-------- DATA FOR ANALYSIS
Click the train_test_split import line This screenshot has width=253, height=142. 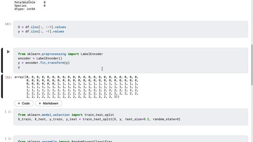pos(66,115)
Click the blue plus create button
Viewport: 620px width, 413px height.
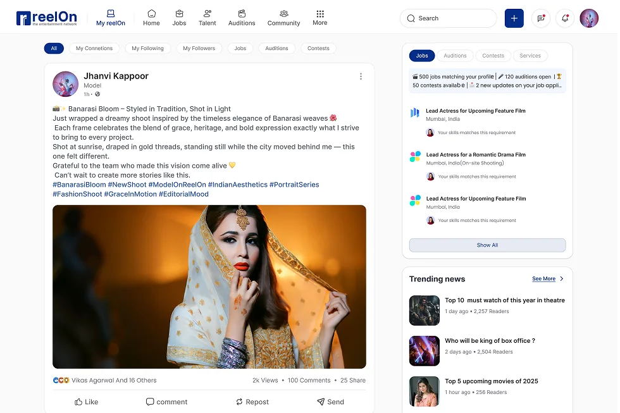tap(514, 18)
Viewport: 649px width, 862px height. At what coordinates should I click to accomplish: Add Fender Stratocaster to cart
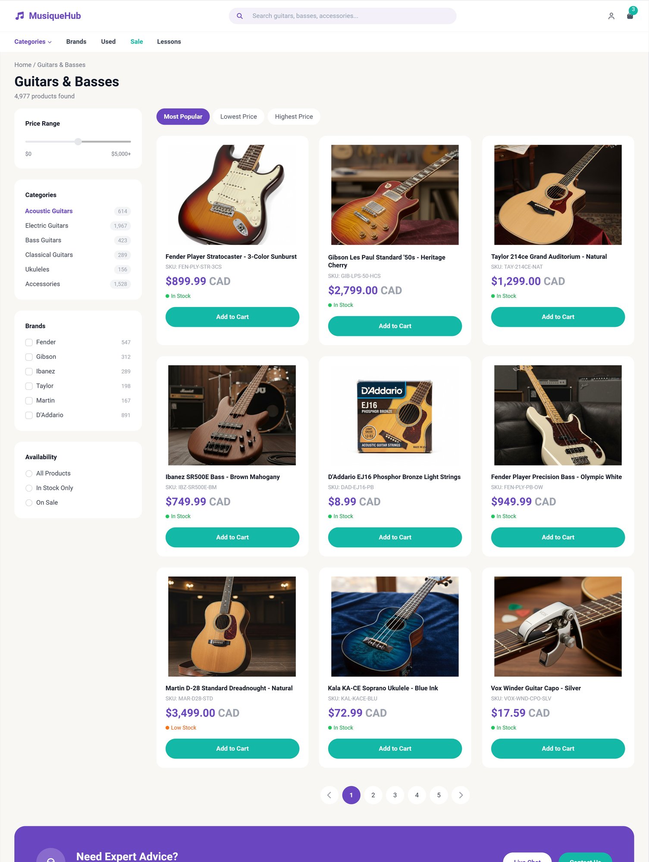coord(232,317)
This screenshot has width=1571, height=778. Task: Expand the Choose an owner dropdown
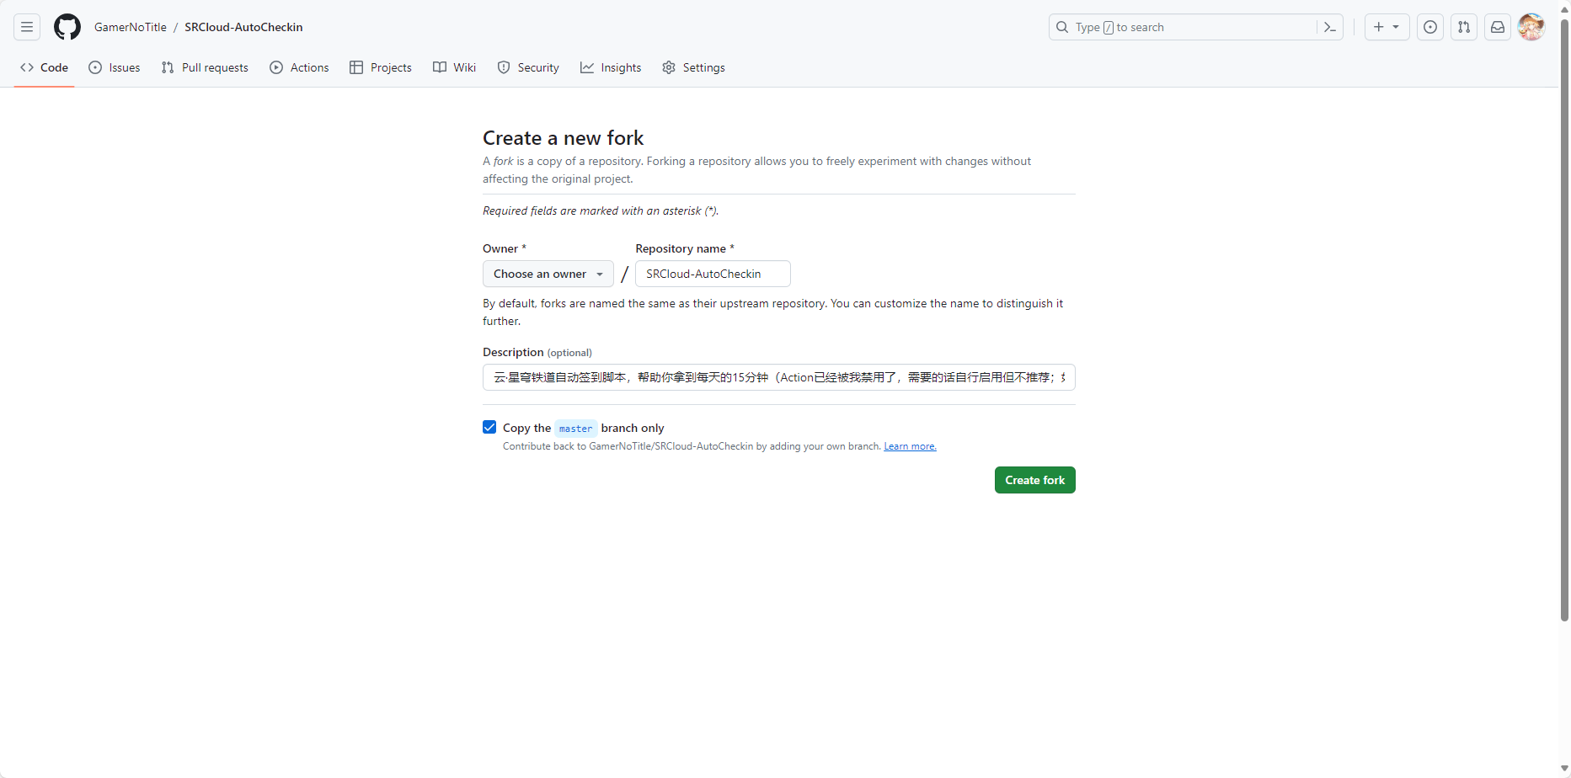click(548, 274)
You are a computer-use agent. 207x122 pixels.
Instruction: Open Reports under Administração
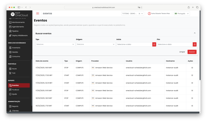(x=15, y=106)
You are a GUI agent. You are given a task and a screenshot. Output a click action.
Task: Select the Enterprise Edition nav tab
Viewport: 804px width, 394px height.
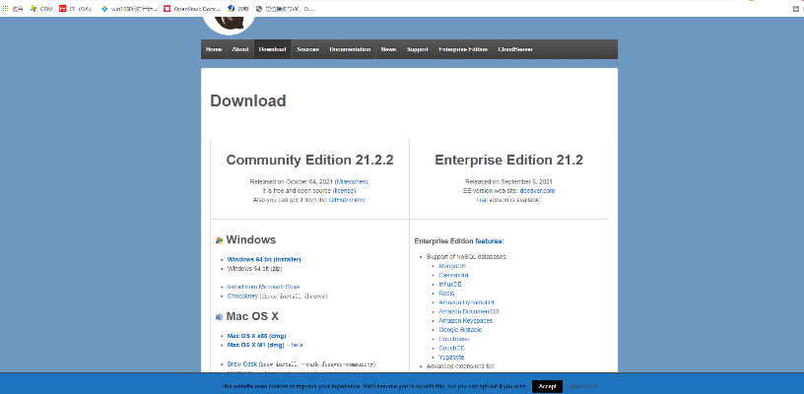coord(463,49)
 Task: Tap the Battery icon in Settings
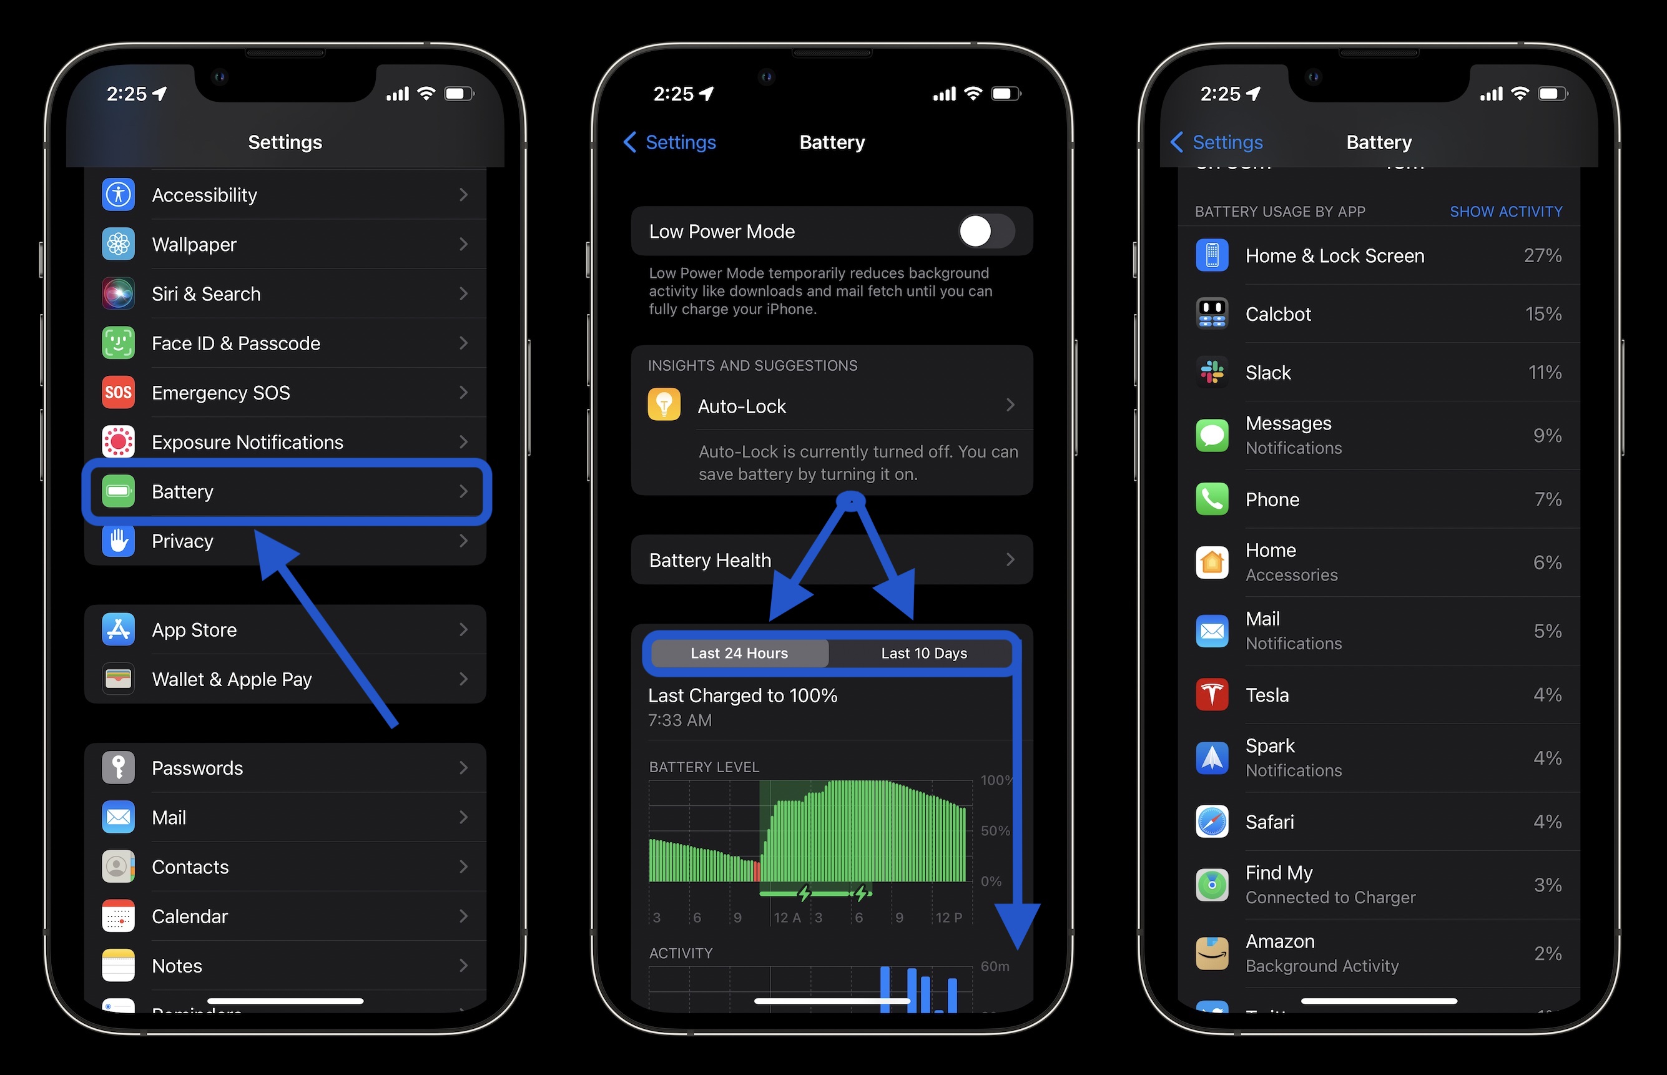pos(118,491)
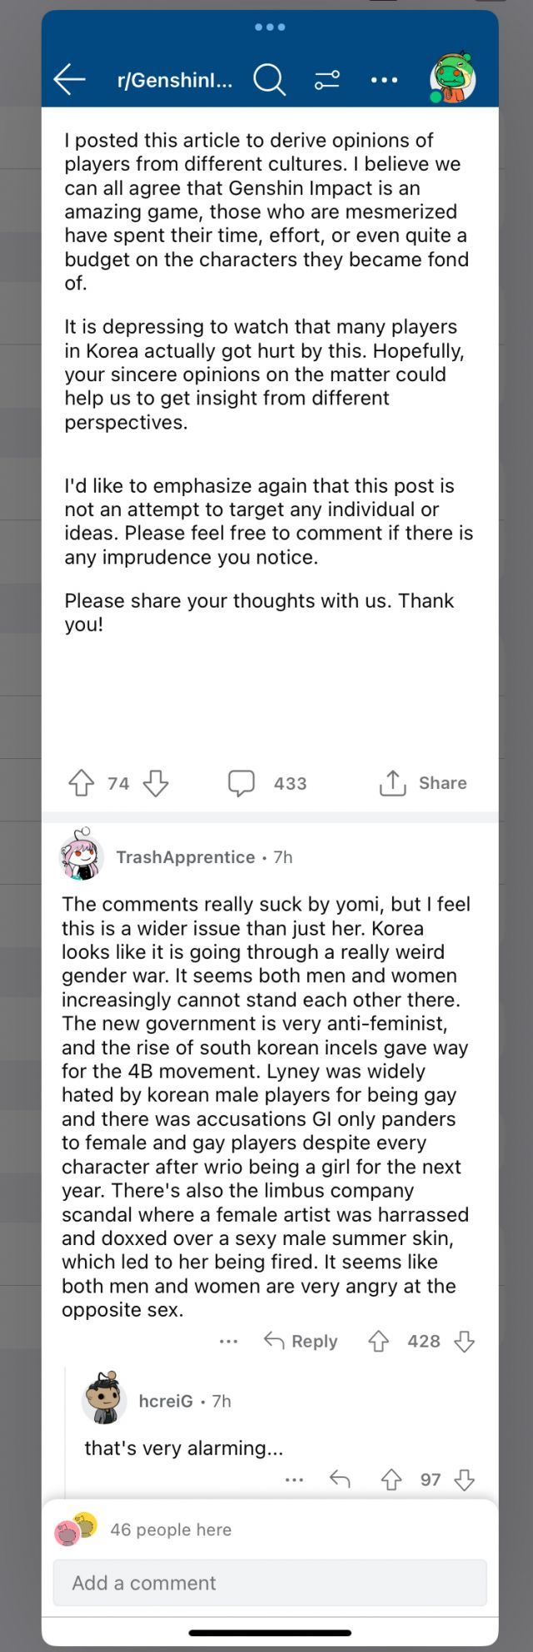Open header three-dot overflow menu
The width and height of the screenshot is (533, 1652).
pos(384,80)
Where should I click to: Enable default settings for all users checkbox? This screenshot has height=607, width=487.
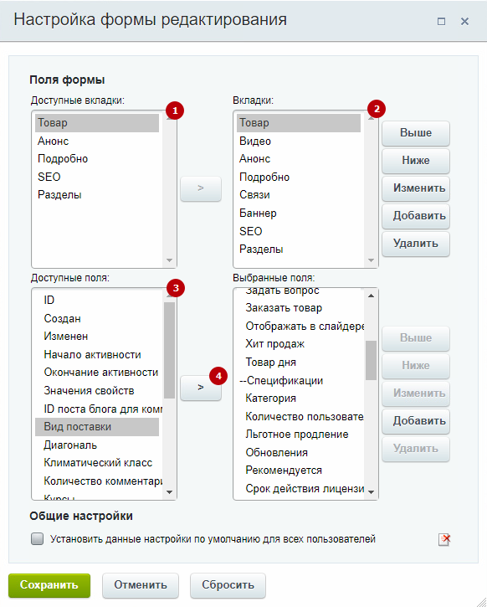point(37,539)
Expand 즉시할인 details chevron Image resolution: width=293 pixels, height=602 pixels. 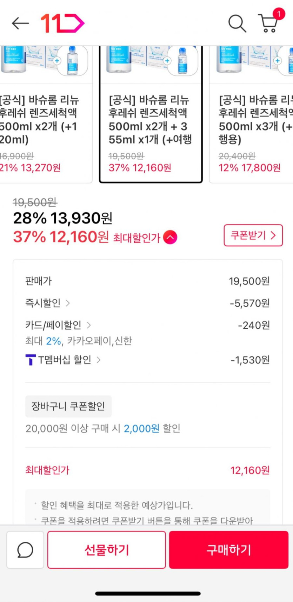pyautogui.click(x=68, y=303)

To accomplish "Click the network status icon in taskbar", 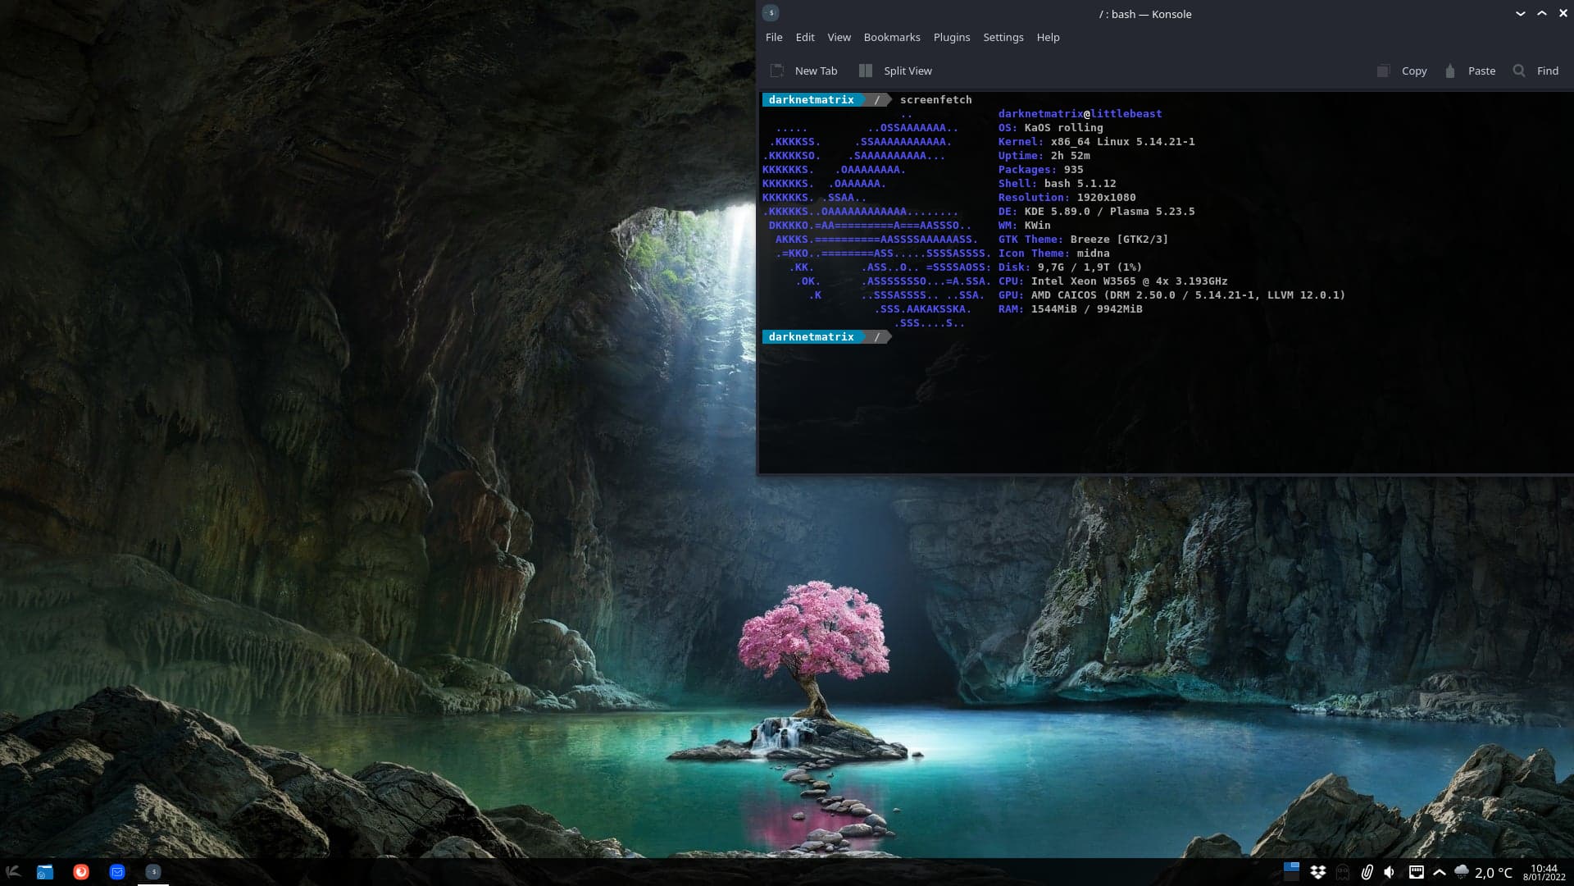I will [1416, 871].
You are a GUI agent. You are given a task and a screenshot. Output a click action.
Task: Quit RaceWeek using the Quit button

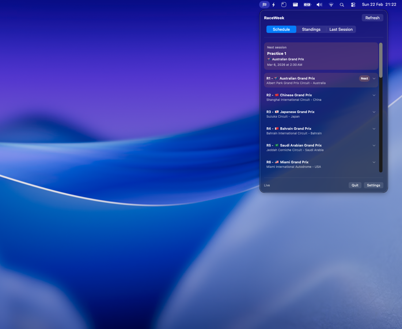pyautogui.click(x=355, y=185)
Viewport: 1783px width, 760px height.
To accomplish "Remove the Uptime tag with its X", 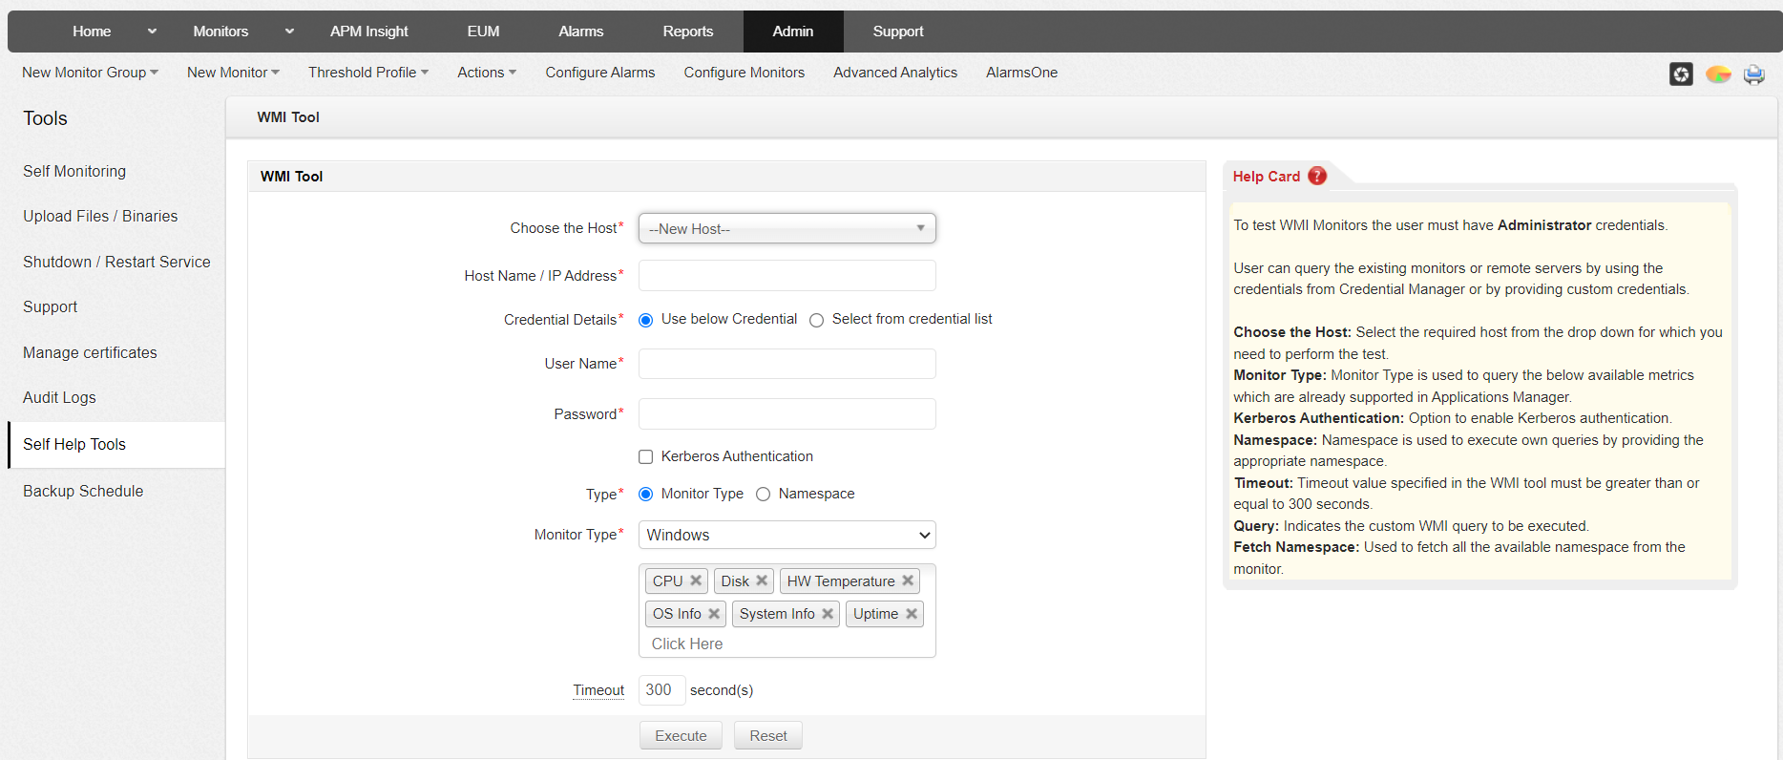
----------------
## EXERCISE DESCRIPTION
In the listing above, retype exactly, and only, the lines from the one containing "Viewport: 1783px width, 760px height." through the last line, both included. Omit the pictures.

## SOLUTION FOR THIS TASK
Viewport: 1783px width, 760px height.
To accomplish "Remove the Uptime tag with its X", 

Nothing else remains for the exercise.